Records from a collection:
+ + + +
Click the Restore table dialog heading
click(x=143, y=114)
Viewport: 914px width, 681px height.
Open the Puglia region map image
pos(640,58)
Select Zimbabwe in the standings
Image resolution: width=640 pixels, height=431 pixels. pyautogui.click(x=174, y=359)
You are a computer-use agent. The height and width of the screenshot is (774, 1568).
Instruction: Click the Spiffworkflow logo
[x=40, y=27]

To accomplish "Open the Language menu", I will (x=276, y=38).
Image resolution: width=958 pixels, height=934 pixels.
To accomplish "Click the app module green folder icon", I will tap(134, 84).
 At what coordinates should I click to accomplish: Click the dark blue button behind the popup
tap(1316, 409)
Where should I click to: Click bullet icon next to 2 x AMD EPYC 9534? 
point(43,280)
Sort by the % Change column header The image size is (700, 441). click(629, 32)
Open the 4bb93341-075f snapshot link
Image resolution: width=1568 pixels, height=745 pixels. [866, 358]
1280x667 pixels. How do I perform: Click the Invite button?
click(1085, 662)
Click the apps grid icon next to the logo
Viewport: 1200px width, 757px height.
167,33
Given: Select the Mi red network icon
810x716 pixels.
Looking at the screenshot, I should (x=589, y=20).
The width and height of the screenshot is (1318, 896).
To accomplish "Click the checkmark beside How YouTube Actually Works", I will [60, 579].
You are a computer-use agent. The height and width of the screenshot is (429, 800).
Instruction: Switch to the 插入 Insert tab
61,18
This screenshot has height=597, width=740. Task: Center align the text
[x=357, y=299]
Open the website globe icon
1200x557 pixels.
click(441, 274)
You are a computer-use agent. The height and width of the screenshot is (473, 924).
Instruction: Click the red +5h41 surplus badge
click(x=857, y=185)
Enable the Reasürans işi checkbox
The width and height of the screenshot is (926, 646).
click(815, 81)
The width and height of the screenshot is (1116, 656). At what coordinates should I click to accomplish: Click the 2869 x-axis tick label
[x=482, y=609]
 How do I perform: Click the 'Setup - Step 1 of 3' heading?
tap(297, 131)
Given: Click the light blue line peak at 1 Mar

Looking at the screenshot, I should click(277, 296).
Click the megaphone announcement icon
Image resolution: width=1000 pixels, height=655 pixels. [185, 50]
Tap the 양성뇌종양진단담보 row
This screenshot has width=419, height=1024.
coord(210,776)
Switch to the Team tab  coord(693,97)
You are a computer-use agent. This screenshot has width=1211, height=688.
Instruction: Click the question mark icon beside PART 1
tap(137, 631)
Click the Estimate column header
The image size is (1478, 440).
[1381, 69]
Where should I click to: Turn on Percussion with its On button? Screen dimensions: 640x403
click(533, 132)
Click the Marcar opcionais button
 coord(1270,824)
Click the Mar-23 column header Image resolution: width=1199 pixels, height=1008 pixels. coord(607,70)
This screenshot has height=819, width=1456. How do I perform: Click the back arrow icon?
+ + + +
ASSIGNED TASK:
Write the records out once more, word for word.

EXPECTED ANSWER:
Click the Restore table dialog heading
click(x=143, y=114)
Viewport: 914px width, 681px height.
Open the Puglia region map image
pos(640,58)
Select Zimbabwe in the standings
Image resolution: width=640 pixels, height=431 pixels. pyautogui.click(x=174, y=359)
You are a computer-use agent. The height and width of the screenshot is (774, 1568).
Instruction: Click the Spiffworkflow logo
[x=40, y=27]

To accomplish "Open the Language menu", I will (x=276, y=38).
Image resolution: width=958 pixels, height=934 pixels.
To accomplish "Click the app module green folder icon", I will tap(134, 84).
 At what coordinates should I click to accomplish: Click the dark blue button behind the popup
tap(1316, 409)
Where should I click to: Click bullet icon next to 2 x AMD EPYC 9534? 
point(43,280)
Sort by the % Change column header The image size is (700, 441). click(629, 32)
Open the 4bb93341-075f snapshot link
Image resolution: width=1568 pixels, height=745 pixels. [866, 358]
1280x667 pixels. How do I perform: Click the Invite button?
click(1085, 662)
Click the apps grid icon next to the logo
Viewport: 1200px width, 757px height.
167,33
Given: Select the Mi red network icon
810x716 pixels.
Looking at the screenshot, I should (x=589, y=20).
The width and height of the screenshot is (1318, 896).
To accomplish "Click the checkmark beside How YouTube Actually Works", I will [60, 579].
You are a computer-use agent. The height and width of the screenshot is (429, 800).
Instruction: Switch to the 插入 Insert tab
61,18
This screenshot has height=597, width=740. Task: Center align the text
[x=357, y=299]
Open the website globe icon
1200x557 pixels.
click(441, 274)
You are a computer-use agent. The height and width of the screenshot is (473, 924).
Instruction: Click the red +5h41 surplus badge
click(x=857, y=185)
Enable the Reasürans işi checkbox
The width and height of the screenshot is (926, 646).
click(815, 81)
The width and height of the screenshot is (1116, 656). At what coordinates should I click to accomplish: Click the 2869 x-axis tick label
[x=482, y=609]
 How do I perform: Click the 'Setup - Step 1 of 3' heading?
tap(297, 131)
Given: Click the light blue line peak at 1 Mar

Looking at the screenshot, I should click(277, 296).
Click the megaphone announcement icon
Image resolution: width=1000 pixels, height=655 pixels. [185, 50]
Tap the 양성뇌종양진단담보 row
This screenshot has width=419, height=1024.
coord(210,776)
Switch to the Team tab  coord(693,97)
You are a computer-use agent. This screenshot has width=1211, height=688.
Instruction: Click the question mark icon beside PART 1
tap(137, 631)
Click the Estimate column header
The image size is (1478, 440).
[1381, 69]
Where should I click to: Turn on Percussion with its On button? Screen dimensions: 640x403
click(533, 132)
Click the Marcar opcionais button
 coord(1270,824)
Click the Mar-23 column header Image resolution: width=1199 pixels, height=1008 pixels. coord(607,70)
This screenshot has height=819, width=1456. How do I perform: Click the back arrow icon?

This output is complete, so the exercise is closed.